The PMC Wayback Machine is a self-hosted archiving solution to capture screenshots and snapshots of any url.
This project mimics a subset of the functionality of the Internet Archive's Wayback Machine. Also inspired by Archivebox.
This tool helps us to monitor for regressions across our properties.
This project is a pre-release work in progress.
- Cleanup environment variables and naming.
- Update the Checkly tests to trigger snapshots.
- Update the PHP application to push to the S3 bucket.
There are three pieces of architecture that come together to make this work.
- A NextJS application for browsing captured screenshots and snapshots.
- A PHP application for capturing snapshots.
- Checkly tests for capturing screenshots.
A new capture can be triggered manually, or via Checkly schedule for any url.
The Playwright test will execute in Checkly. It will capture screenshots in a headless browser and uploads them to an S3 bucket.

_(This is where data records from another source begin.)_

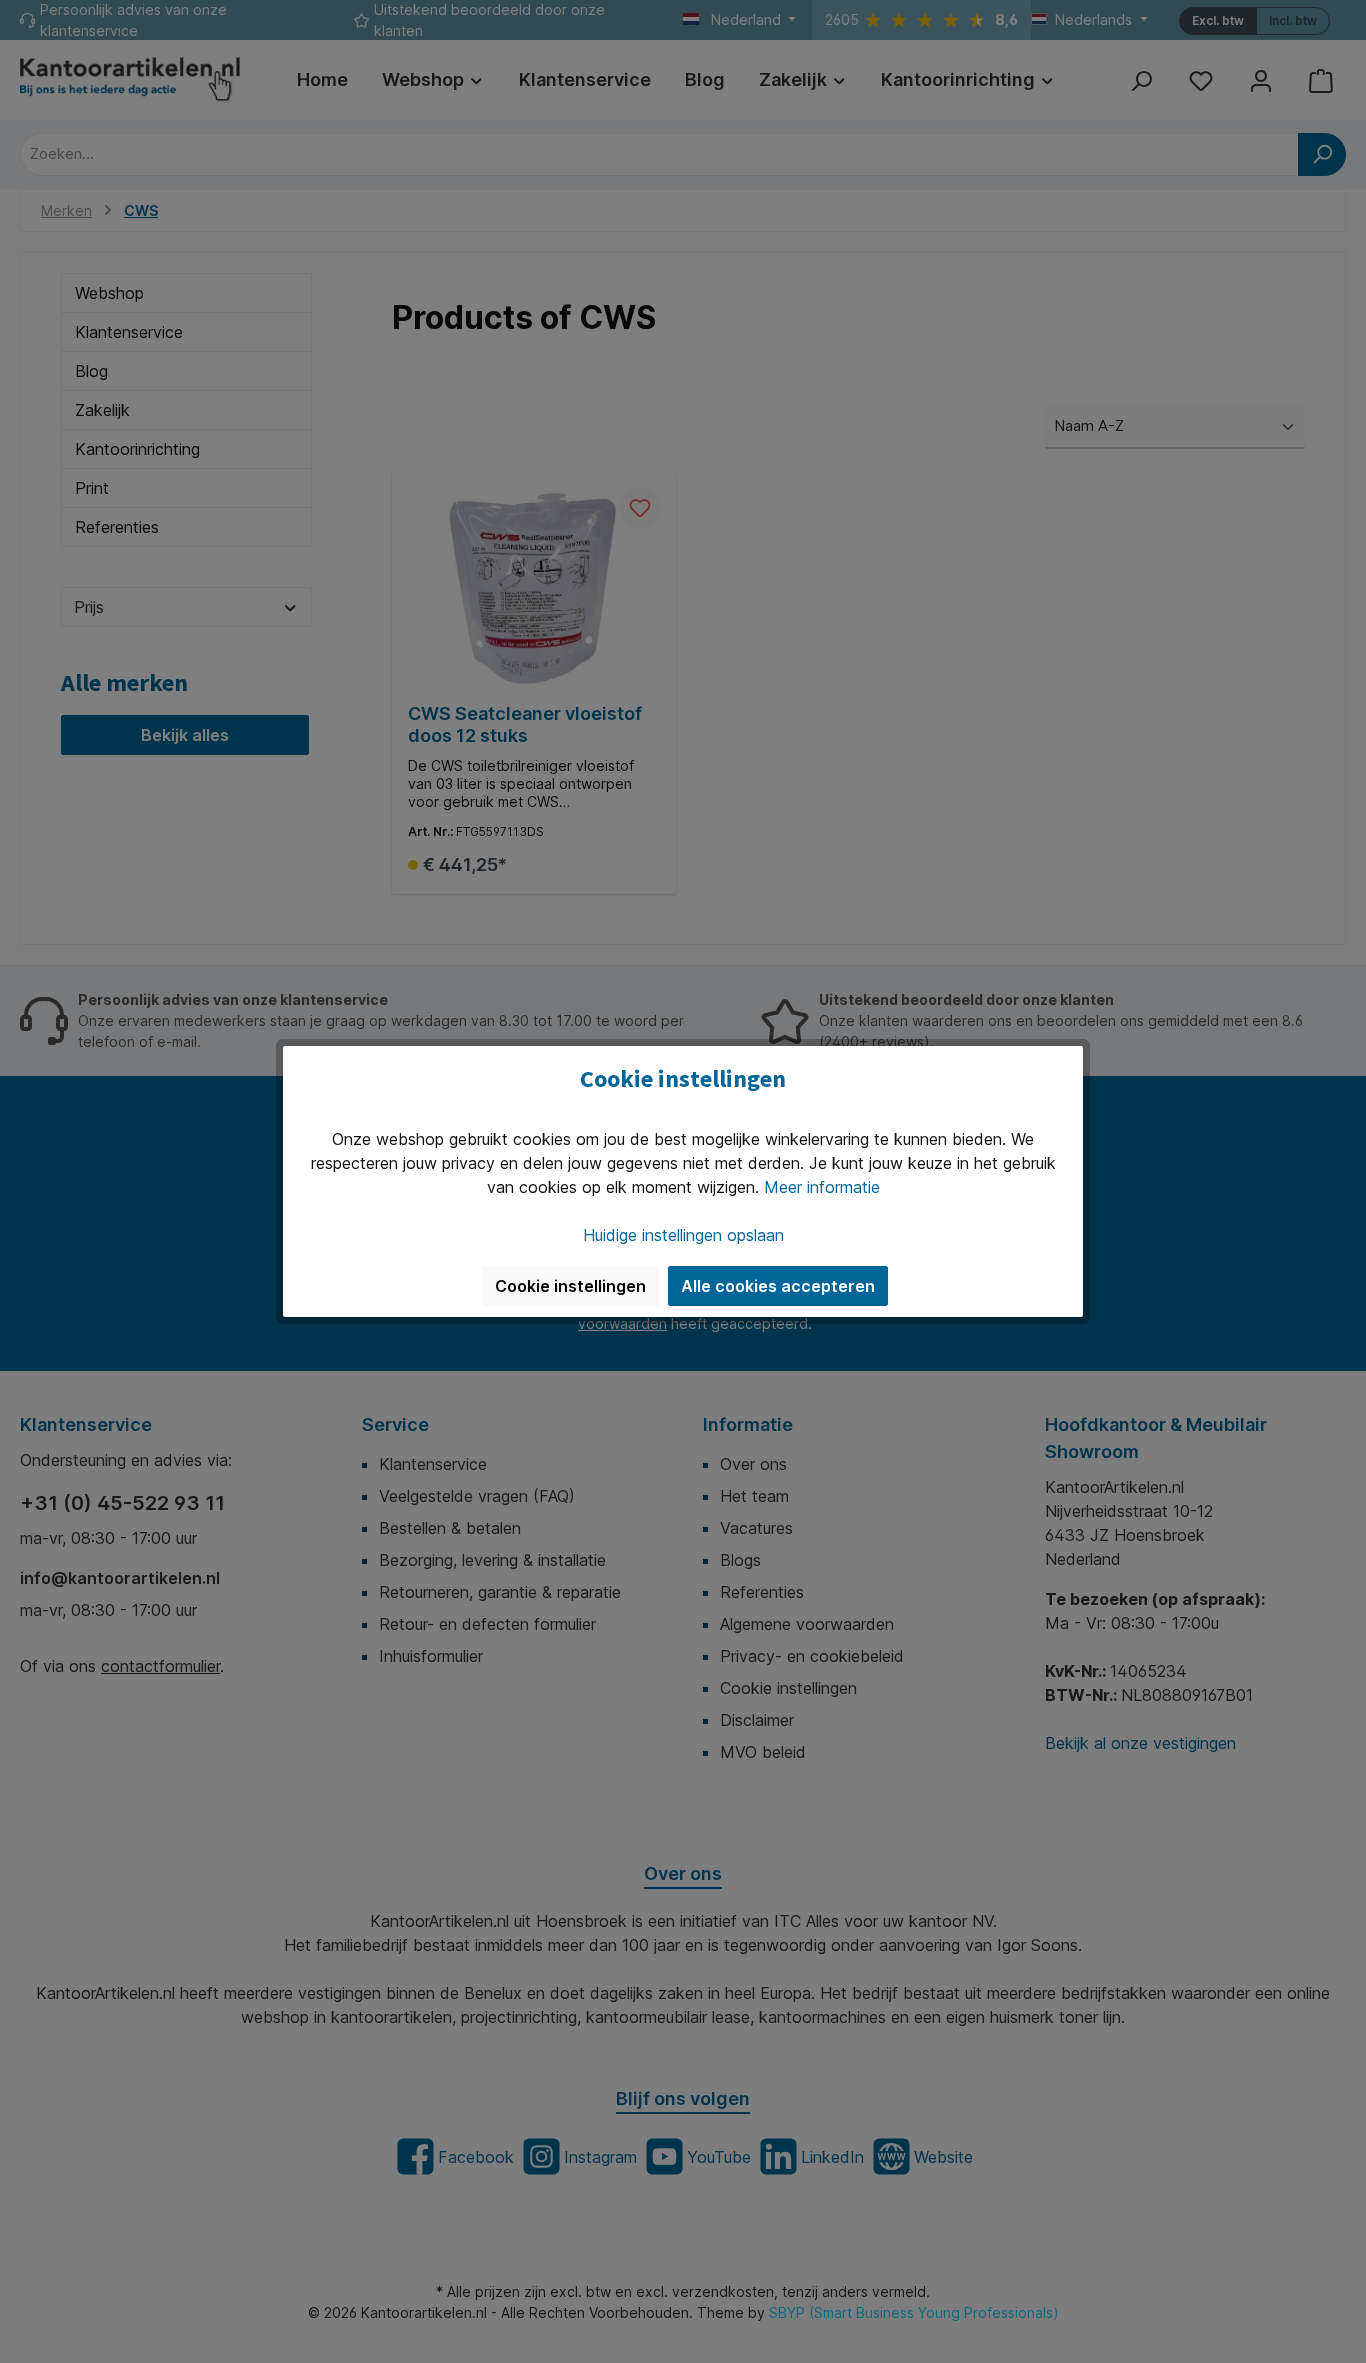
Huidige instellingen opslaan (683, 1235)
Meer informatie (822, 1187)
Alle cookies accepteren (778, 1286)
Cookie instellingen (570, 1286)
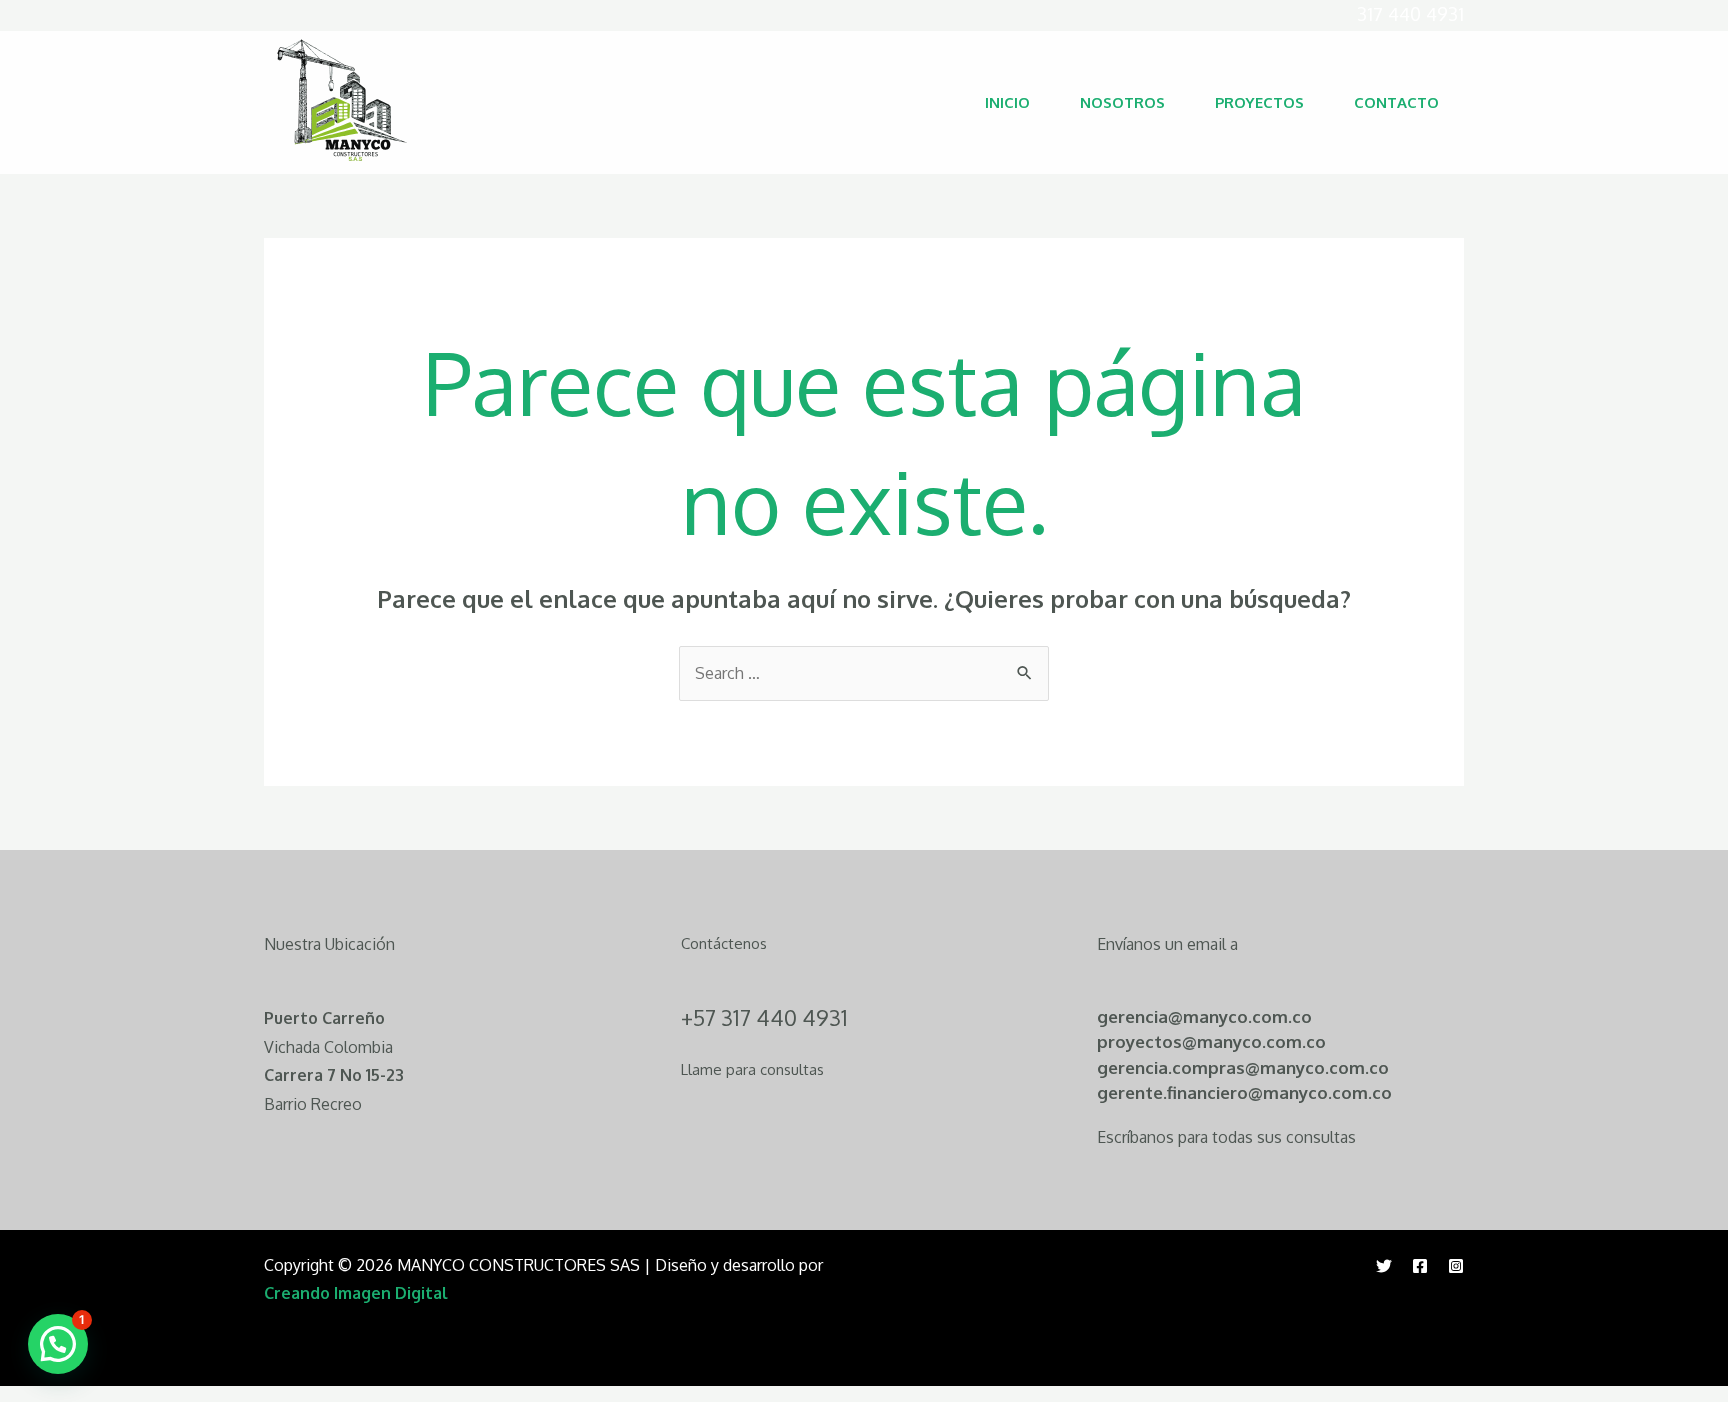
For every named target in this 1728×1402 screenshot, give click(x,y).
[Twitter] (1384, 1266)
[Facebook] (1420, 1266)
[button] (58, 1344)
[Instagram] (1456, 1266)
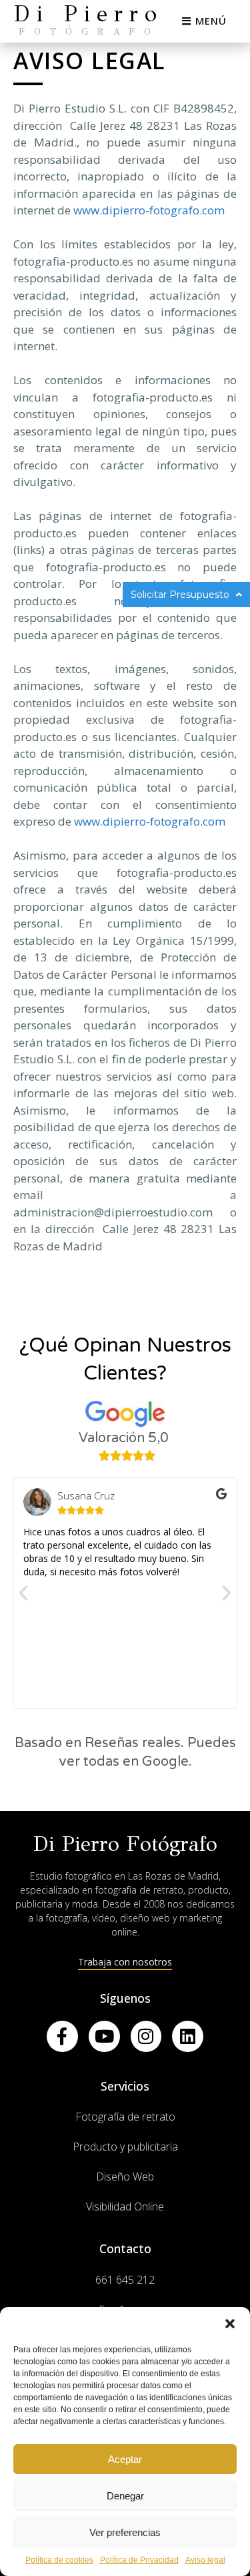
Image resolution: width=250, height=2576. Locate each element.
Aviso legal (205, 2560)
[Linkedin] (187, 2036)
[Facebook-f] (62, 2036)
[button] (230, 2323)
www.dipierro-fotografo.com (149, 210)
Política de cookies (59, 2560)
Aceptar (125, 2459)
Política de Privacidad (139, 2560)
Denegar (125, 2495)
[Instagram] (146, 2036)
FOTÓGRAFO (89, 31)
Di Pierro (88, 14)
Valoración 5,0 (124, 1438)
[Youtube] (104, 2036)
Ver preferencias (125, 2532)
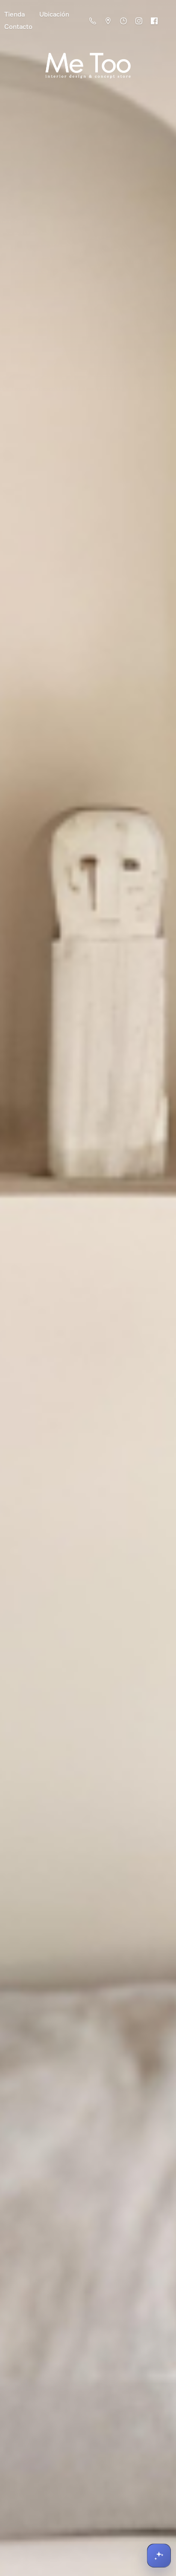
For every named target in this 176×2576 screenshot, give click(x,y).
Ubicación (54, 14)
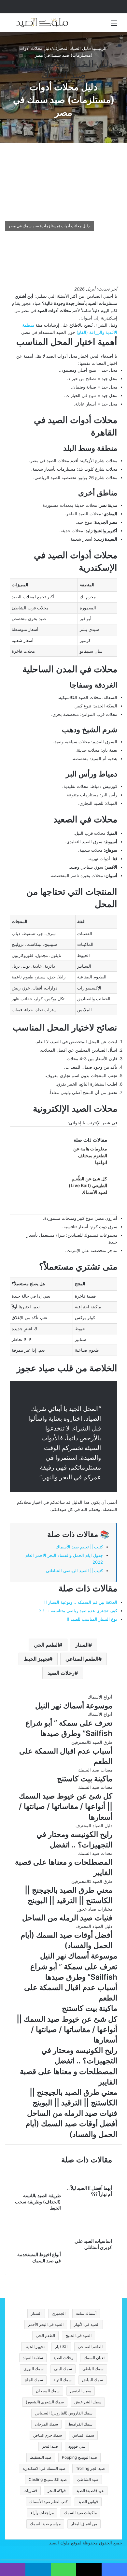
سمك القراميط (80, 2424)
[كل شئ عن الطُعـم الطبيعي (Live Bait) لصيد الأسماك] (44, 1198)
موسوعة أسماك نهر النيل (73, 1705)
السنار (82, 1645)
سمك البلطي (93, 2368)
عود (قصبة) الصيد (90, 2490)
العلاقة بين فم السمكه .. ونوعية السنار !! (80, 1602)
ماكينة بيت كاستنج (84, 1778)
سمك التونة (62, 2379)
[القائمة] (114, 25)
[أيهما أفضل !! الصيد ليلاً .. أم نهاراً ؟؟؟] (89, 2181)
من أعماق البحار (84, 2523)
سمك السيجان (48, 2390)
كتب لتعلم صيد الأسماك (48, 2501)
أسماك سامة (86, 2313)
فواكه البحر (57, 2490)
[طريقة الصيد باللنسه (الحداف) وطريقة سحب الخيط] (38, 2188)
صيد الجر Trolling (90, 2468)
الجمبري (58, 2313)
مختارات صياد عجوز (95, 1909)
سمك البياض (92, 2379)
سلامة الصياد (33, 2357)
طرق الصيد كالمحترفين (91, 1742)
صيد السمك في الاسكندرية (43, 2468)
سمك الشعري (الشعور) (45, 2401)
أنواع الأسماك (100, 1697)
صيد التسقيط (40, 2457)
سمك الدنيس (80, 2390)
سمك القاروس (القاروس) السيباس (63, 2413)
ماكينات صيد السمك (80, 2512)
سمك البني (63, 2368)
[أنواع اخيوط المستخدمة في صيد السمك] (38, 2247)
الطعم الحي (46, 1645)
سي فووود (76, 2446)
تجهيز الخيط (36, 1659)
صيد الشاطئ (87, 2479)
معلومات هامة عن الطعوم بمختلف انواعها (90, 1155)
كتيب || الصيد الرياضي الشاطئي (74, 1570)
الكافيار (61, 2346)
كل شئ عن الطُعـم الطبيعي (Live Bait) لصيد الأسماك (88, 1185)
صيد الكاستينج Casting (48, 2479)
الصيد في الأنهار (86, 2324)
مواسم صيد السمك (45, 2523)
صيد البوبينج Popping (79, 2457)
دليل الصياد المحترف (71, 48)
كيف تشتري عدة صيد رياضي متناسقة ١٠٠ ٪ (78, 1610)
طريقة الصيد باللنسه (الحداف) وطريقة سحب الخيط (38, 2202)
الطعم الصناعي (81, 1659)
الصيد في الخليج (78, 2335)
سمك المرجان (46, 2424)
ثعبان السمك (94, 2357)
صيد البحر (50, 2446)
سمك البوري (33, 2368)
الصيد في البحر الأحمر (46, 2324)
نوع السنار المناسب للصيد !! (92, 1619)
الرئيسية (100, 48)
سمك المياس (83, 2435)
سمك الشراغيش (87, 2401)
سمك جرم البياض (47, 2435)
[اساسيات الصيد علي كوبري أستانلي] (89, 2234)
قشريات (30, 2490)
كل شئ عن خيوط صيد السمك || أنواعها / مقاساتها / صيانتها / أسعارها (65, 1806)
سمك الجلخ (33, 2379)
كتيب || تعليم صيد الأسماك (79, 1546)
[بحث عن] (13, 25)
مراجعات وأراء (42, 2512)
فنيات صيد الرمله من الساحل (67, 1917)
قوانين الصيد (88, 2501)
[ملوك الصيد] (42, 22)
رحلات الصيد (61, 1673)
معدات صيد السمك (50, 69)
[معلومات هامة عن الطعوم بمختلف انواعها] (44, 1168)
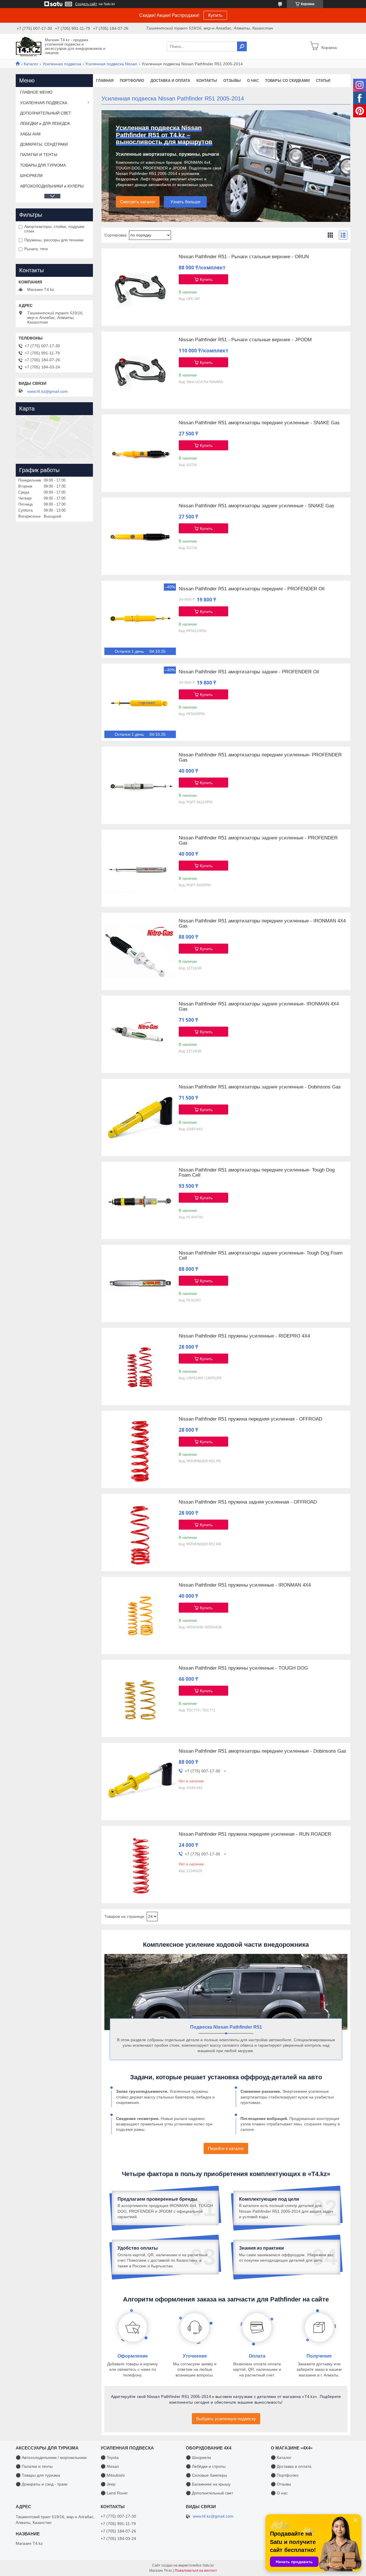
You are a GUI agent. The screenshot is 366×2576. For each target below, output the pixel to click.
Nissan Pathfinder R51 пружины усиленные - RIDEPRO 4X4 (244, 1336)
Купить (215, 15)
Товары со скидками (287, 80)
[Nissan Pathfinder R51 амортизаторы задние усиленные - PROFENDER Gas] (140, 868)
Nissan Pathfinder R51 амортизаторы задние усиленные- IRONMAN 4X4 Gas (259, 1006)
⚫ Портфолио (285, 2475)
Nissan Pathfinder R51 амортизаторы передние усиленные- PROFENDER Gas (260, 757)
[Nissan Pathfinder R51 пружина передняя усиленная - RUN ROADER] (140, 1864)
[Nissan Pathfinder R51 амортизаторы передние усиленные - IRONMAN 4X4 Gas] (140, 951)
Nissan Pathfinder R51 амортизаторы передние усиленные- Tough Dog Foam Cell (257, 1172)
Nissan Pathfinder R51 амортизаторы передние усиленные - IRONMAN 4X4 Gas (262, 923)
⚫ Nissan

Before exiting, the test will also trigger the PHP application to capture a snapshot.
Note: The PHP application is not yet hooked up to the Checkly test. This is a work in progress.
Once uploaded to S3, you can use the NextJS application to browse your screenshots and snapshots.
Note: Support for searching, filtering, pagination, diff viewing, and more are on the planned list of improvements.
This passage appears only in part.